4. Technology and Science
- Antibiotic resistance. This is a global threat and it is serious.
- Bring down the price of prescription drugs through transparency and innovation. Reducing the price of prescription drugs is one of the linchpins of reducing overall healthcare costs and a stated goal of the President.
- Improve automated provider data submission rather than removing the programs that rely on this. Make the systems more interoperable. When a vendor is dominating the market, refusing to affordably provide these services, then the government needs to leverage its tools to make the market more competitive.
This last one refers to Secretary’s Price’s fourth goal on the slide at the top. Reducing clinician burden is a well-known bugaboo of his, predating his time at HHS to when he was a Congressman from Georgia. Secretary Price was an orthopedic surgeon and owned a very large practice, so he is familiar with CMS reporting requirements. His well-known position on this issue is starting to impact bipartisan policies such value-based purchasing and electronic health record initiatives that require provider data clinical data reporting. This week CMS notified providers in a blog post that they will continue to look for ways to reduce provider burden. This alone is not a problem. The issue is that the submission of this data is critical to measuring the value of the health care people receive. This should probably merit a longer post on why this matters, so I’ll come back to this another time.

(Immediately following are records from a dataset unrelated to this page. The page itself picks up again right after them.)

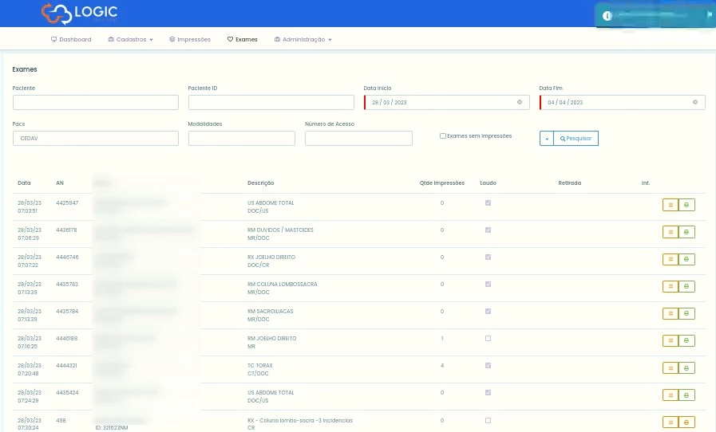Image resolution: width=716 pixels, height=432 pixels.
Task: Toggle Laudo checkbox for RM JOELHO DIREITO
Action: coord(488,339)
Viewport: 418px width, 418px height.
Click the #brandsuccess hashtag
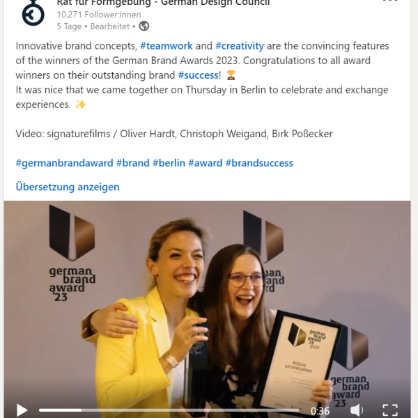[259, 163]
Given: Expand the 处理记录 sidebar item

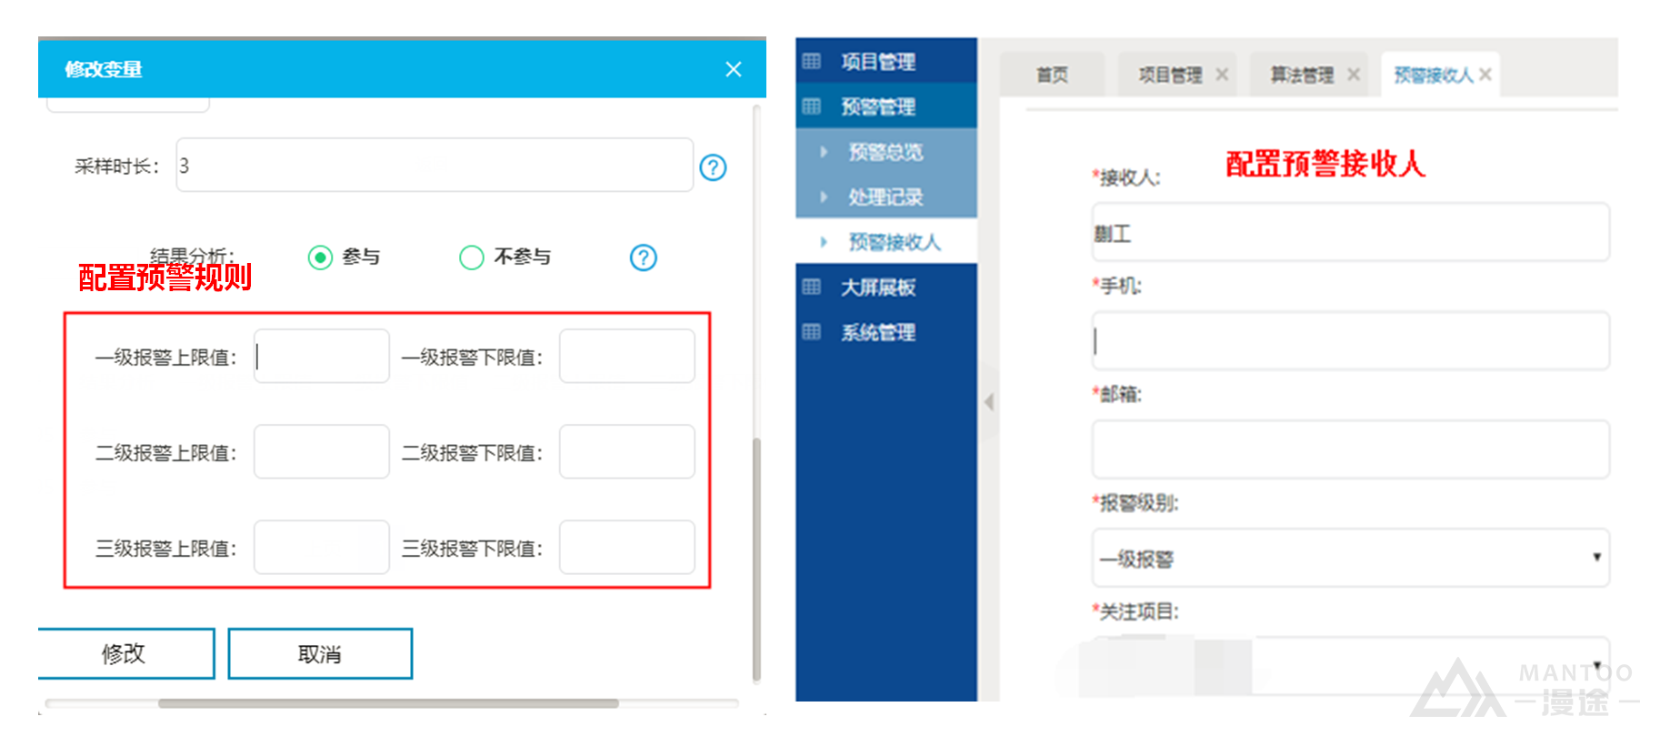Looking at the screenshot, I should coord(824,197).
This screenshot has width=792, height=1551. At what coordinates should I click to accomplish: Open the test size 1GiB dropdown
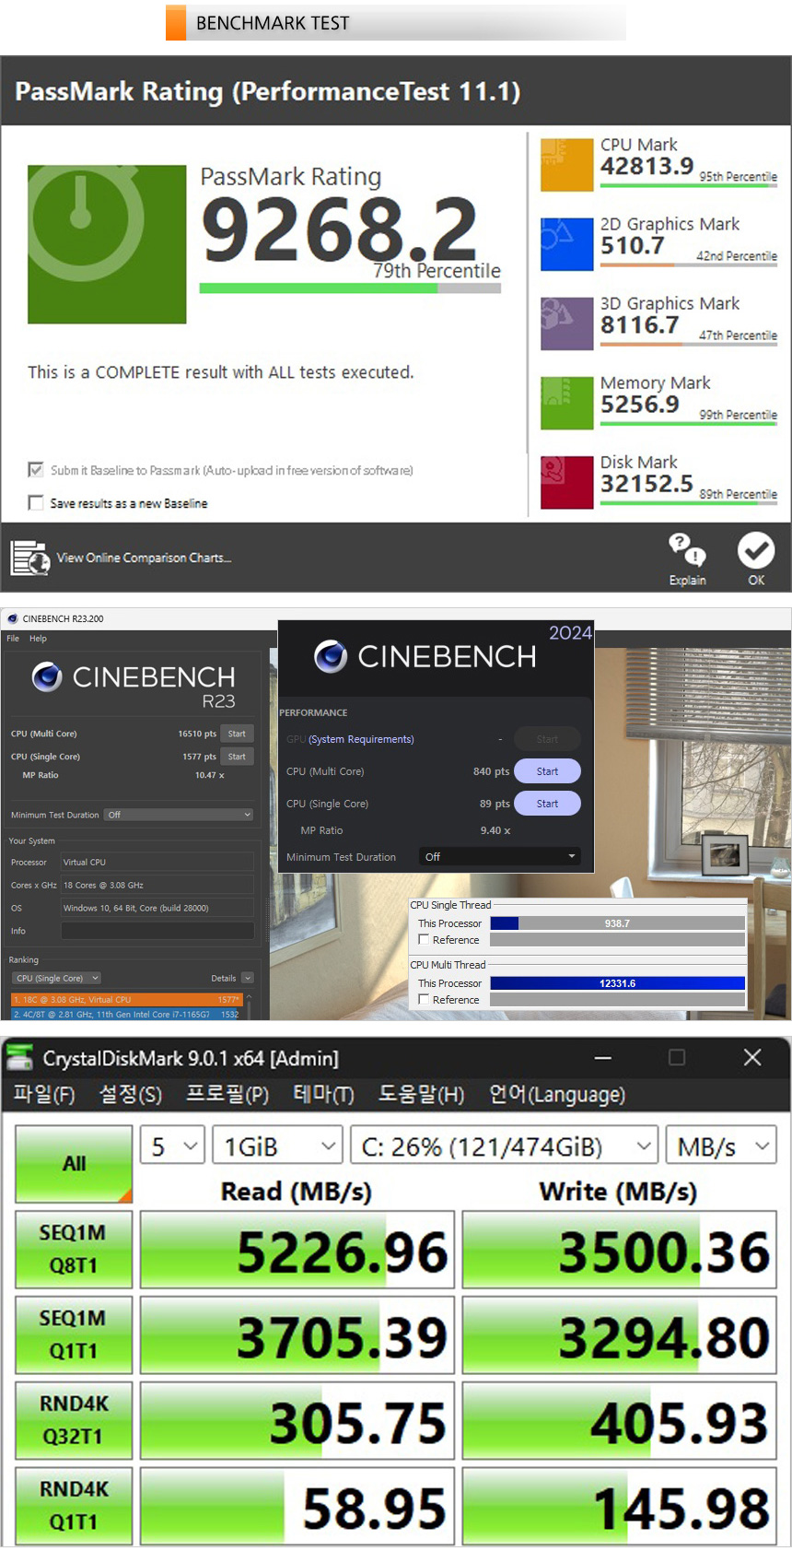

I would not put childhood obesity on this list. Especially when things like the Child Nutrition Programs (i.e., the School Lunch Program) are under the purview of the USDA, not HHS. Local school departments govern curriculum for Physical Education, leaving few formal federal policy levers for HHS. Most other policy levers are in the domain of state and local authorities. HHS can and should support these efforts, but this probably is not a top line goal.
As for addressing Serious Mental Illness (SMI), the Secretary’s testimony from June above addresses this goal, but does not make it clear why he picked this. He differentiates between SMI and other mental illness, but it is not clear why. In any case, I do not see a lot of value in drawing these lines around mental health services and it is best to address broader mental health in conjunction with other comorbidities, such as substance use in order to more holistically treat an individual’s condition.
While I am not philosophically aligned on all of Secretary Price’s objectives, I know we can agree that a stable, efficient, high-quality health care system is achievable under these four goals. I look forward to seeing an HHS that promotes innovation, leads through clear-eyed policy, and continues to staff their agencies with the best and brightest.